Please copy the data below exactly; none of the pictures in it belong in the copy.

◇ ◇ ◇

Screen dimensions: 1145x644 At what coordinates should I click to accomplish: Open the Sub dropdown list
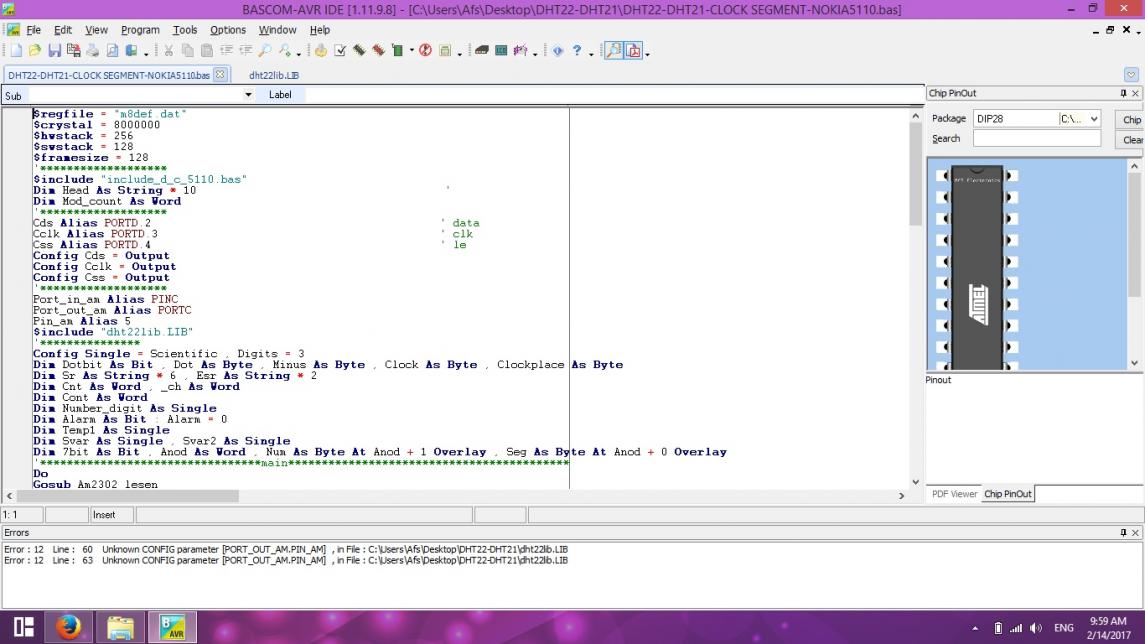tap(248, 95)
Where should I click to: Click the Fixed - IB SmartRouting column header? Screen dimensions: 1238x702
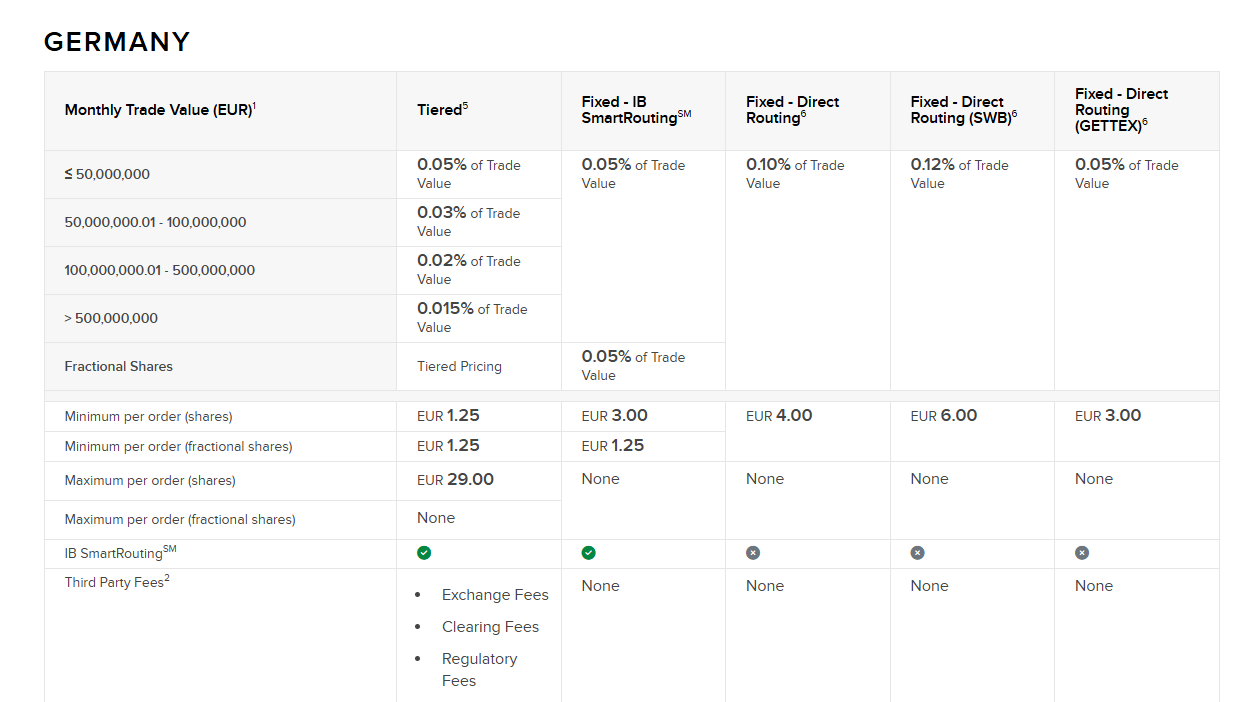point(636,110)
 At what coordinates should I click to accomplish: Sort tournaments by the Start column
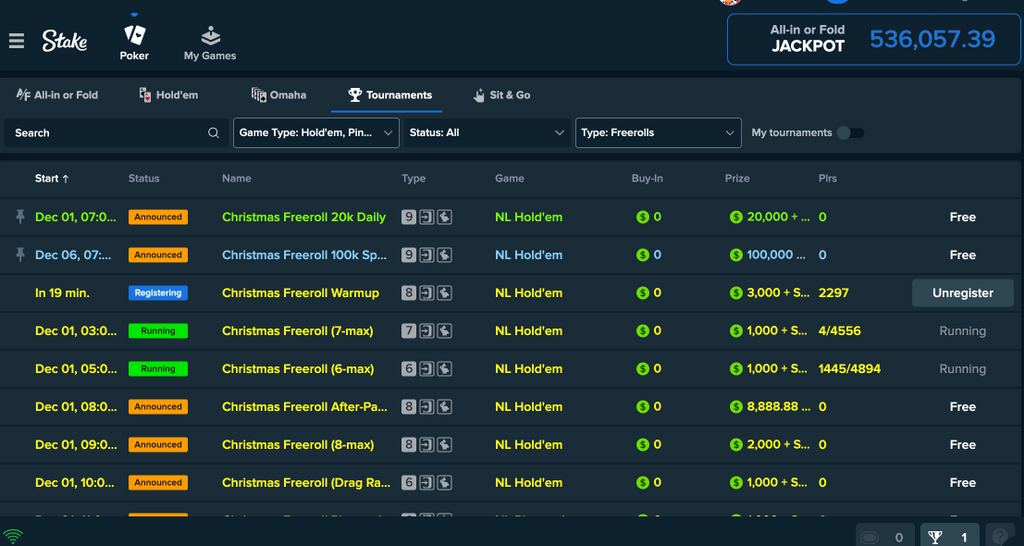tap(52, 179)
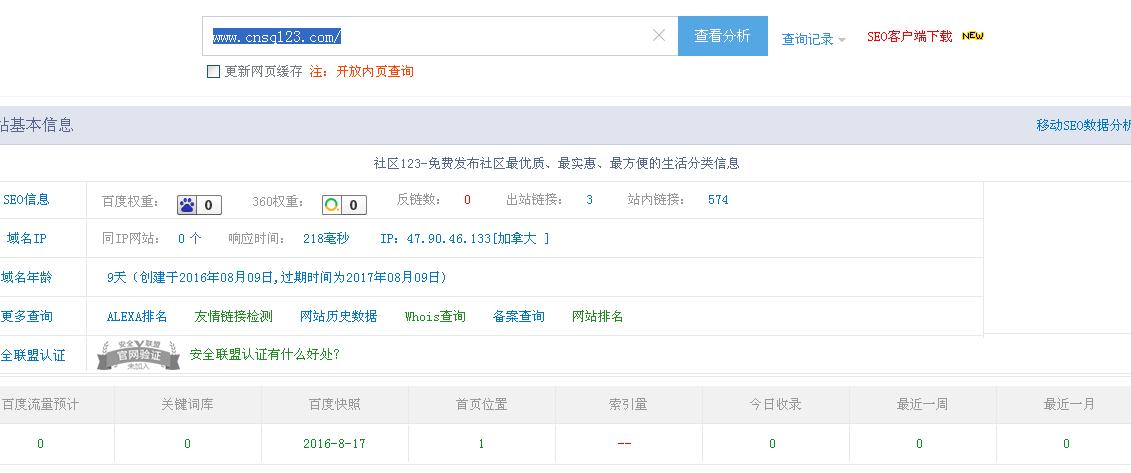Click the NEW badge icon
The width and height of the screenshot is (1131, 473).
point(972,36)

◇ ◇ ◇

Final answer >>
Screen dimensions: 1145x644 At what coordinates should I click to accomplish: Open the Sub dropdown list
tap(248, 95)
Where should I click to: Click the Fixed - IB SmartRouting column header? Screen dimensions: 1238x702
point(636,110)
 At what coordinates should I click to accomplish: Sort tournaments by the Start column
tap(52, 179)
Click the NEW badge icon
The width and height of the screenshot is (1131, 473).
point(972,36)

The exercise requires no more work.